While I haven't received spam at my new email address, I just realized how futile it will be for me to try and stop it. My sister just sent me a "****** wants to talk to you" message that's apparently automatically generated by Microsoft Messenger or a Web site affiliated with it. Between that, evites, ecards, and tons of other "give us an email address and we'll let you annoy someone" systems, there's no way I can avoid having my new email address being sold. I'll be inundated eventually. I just wonder how long it will take.
Changing email addresses and obscuring your address is the equivalent of taking the long way to school to avoid the bully. It might save your ass getting kicked, but it doesn't solve the problem.
Plenty of spammers use dictionary attacks. You're thinking like a productively paranoid programmer. The point of spam is not to make sure all of the messages reach their intended destinations. The point of spam is to make sure enough reaches any destination that someone will buy the product.
The only user-level customizations I've done are: 1) auto-predjudice all mail containing microsoft executables as spam; 2) told it I only read english language/locales; and 3) whitelisted two addresses (but one is my mom).
My only behaviour I've needed to change is: saving false-negative spam into a folder so I can regularly feed it to 'sa-learn' to improve the bayes network.
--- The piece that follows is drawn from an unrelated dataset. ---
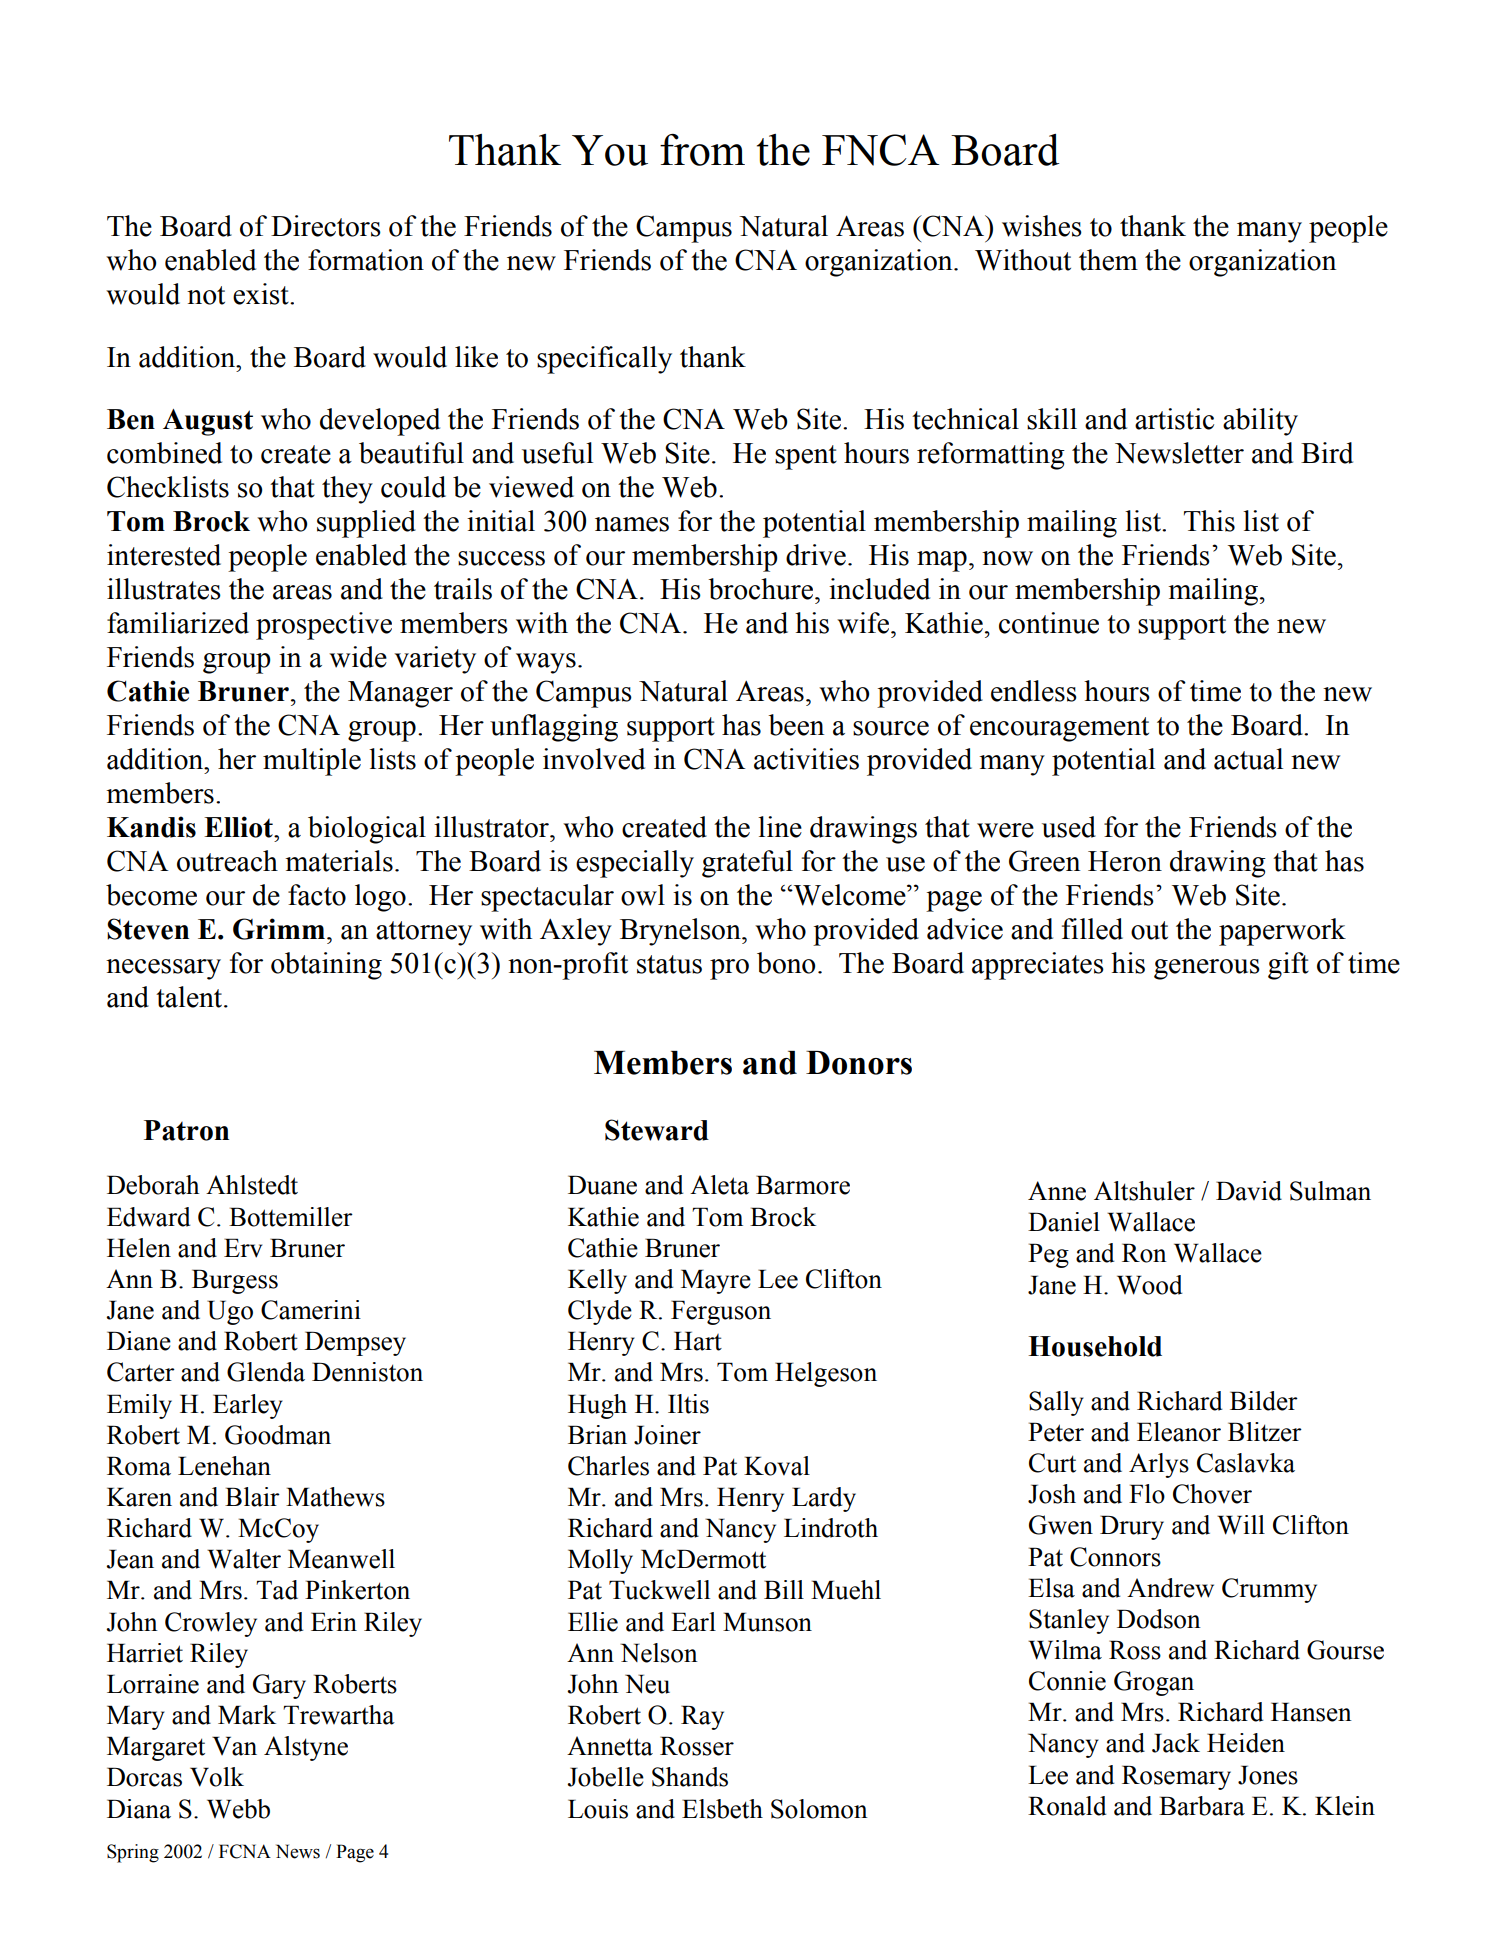 This page has height=1951, width=1507. What do you see at coordinates (1108, 260) in the page?
I see `them` at bounding box center [1108, 260].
Setup on the server was a piece of cake. The only real choice I had to make was whether to run it at user-level, or as a system daemon. I'm running the daemonized version, directly hooked into my MTA (exim; though it works just as well with sendmail and qmail). I didn't have to install any separate RBL-checking (which is built in) or tools like Virpul's Razor (which is an option, but I decided took too long to process each message). It takes 40 seconds realtime to pass an email through, but adds almost no server load (with 10 active users on the server). I think it spends most of its time waiting for results from the RBLs.